WORK REQUEST: Below are records; print only the lines from the line containing "The image size is (831, 540)." to the end, both included, reproduced exactly and without the pictures.

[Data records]
====

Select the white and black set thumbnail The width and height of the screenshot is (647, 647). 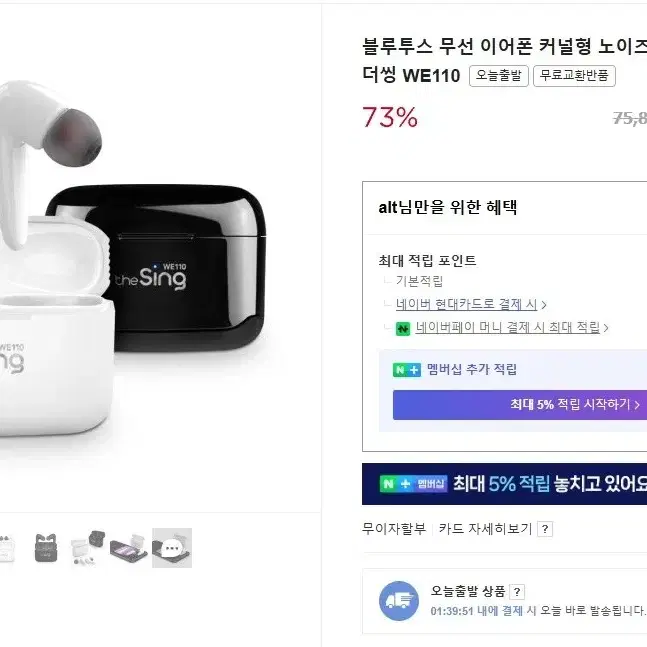coord(87,548)
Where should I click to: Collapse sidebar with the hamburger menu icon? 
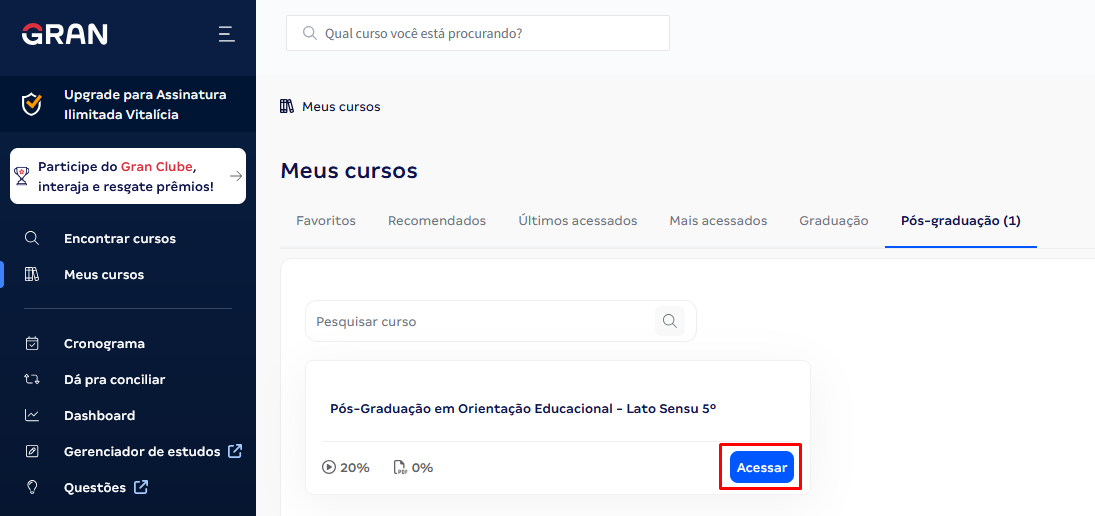(226, 34)
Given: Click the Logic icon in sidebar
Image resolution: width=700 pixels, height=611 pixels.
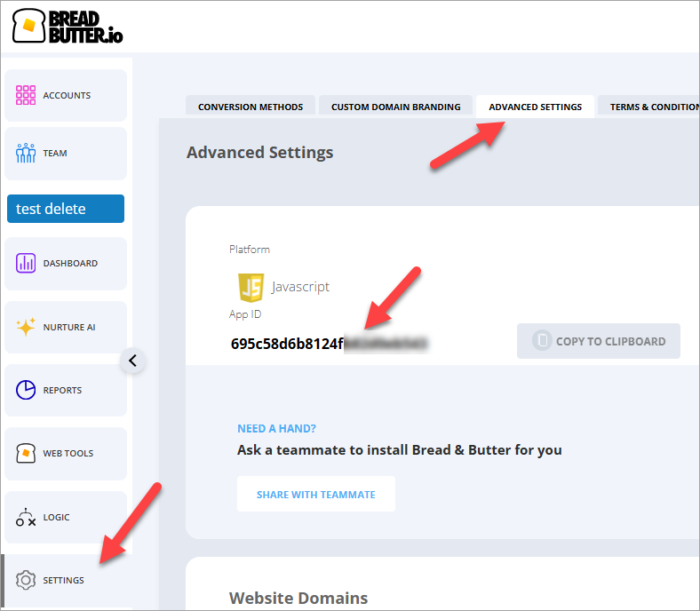Looking at the screenshot, I should (x=26, y=517).
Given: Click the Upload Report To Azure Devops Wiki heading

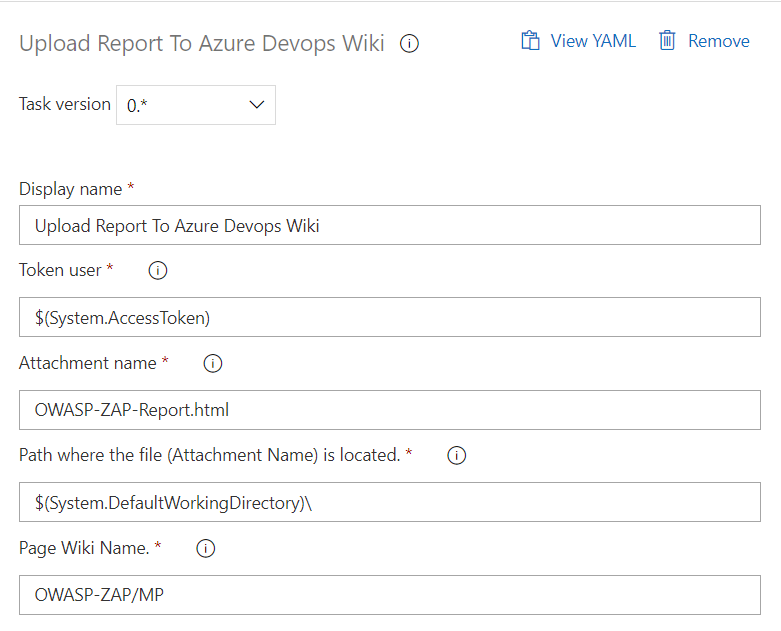Looking at the screenshot, I should click(x=202, y=43).
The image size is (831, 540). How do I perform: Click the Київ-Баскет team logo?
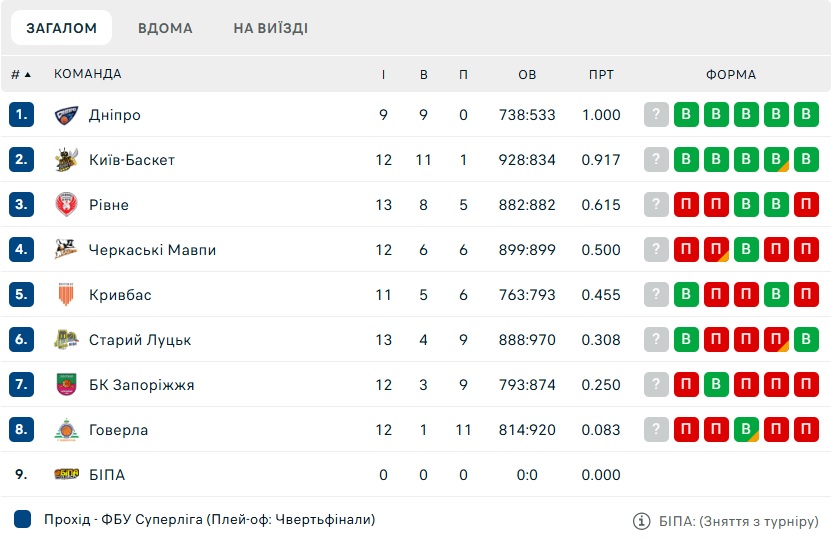coord(66,160)
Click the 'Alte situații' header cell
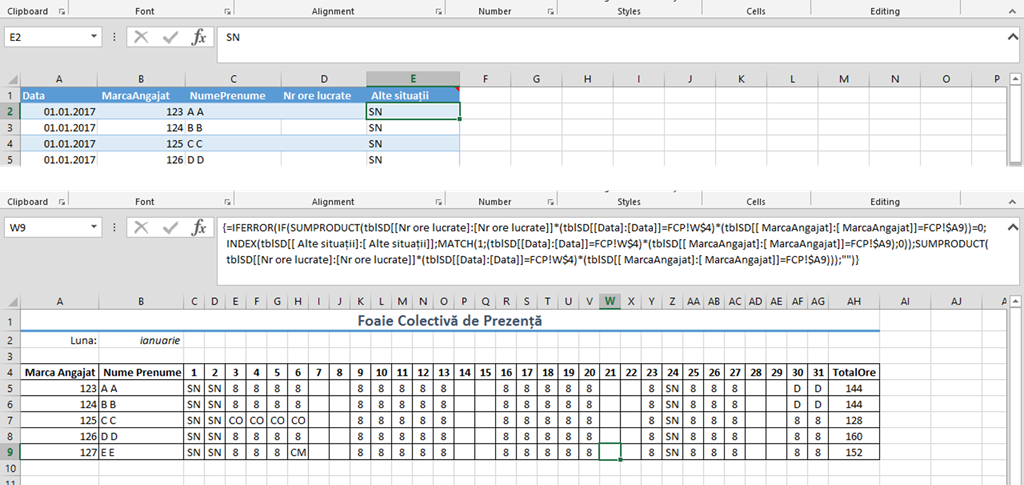This screenshot has height=485, width=1024. pyautogui.click(x=413, y=96)
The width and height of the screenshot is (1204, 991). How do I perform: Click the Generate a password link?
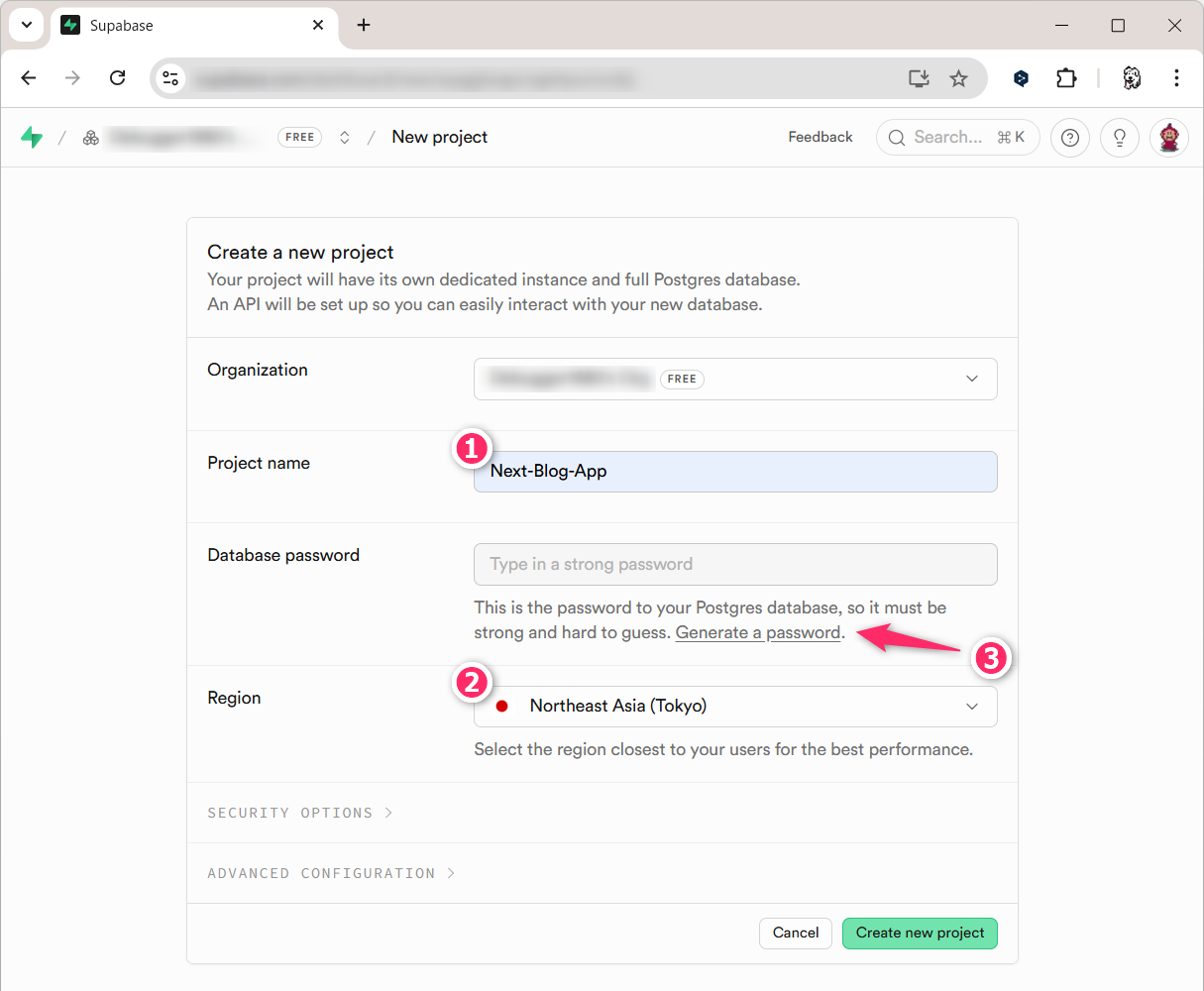(x=758, y=632)
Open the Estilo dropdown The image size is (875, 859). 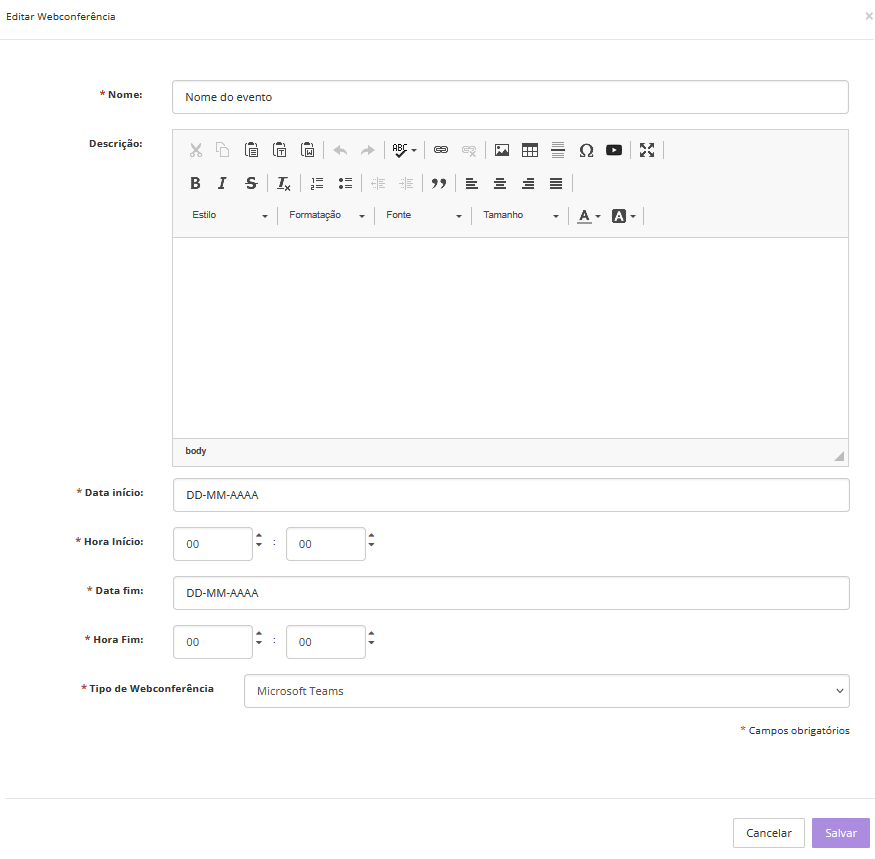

====

RESULT FOR THIS TASK:
The image size is (831, 540). How do I perform: Click the Київ-Баскет team logo?
coord(66,160)
Click the 'Alte situații' header cell
This screenshot has height=485, width=1024. pyautogui.click(x=413, y=96)
The width and height of the screenshot is (1204, 991). How do I perform: Click the Generate a password link?
(x=758, y=632)
Open the Estilo dropdown The image size is (875, 859). 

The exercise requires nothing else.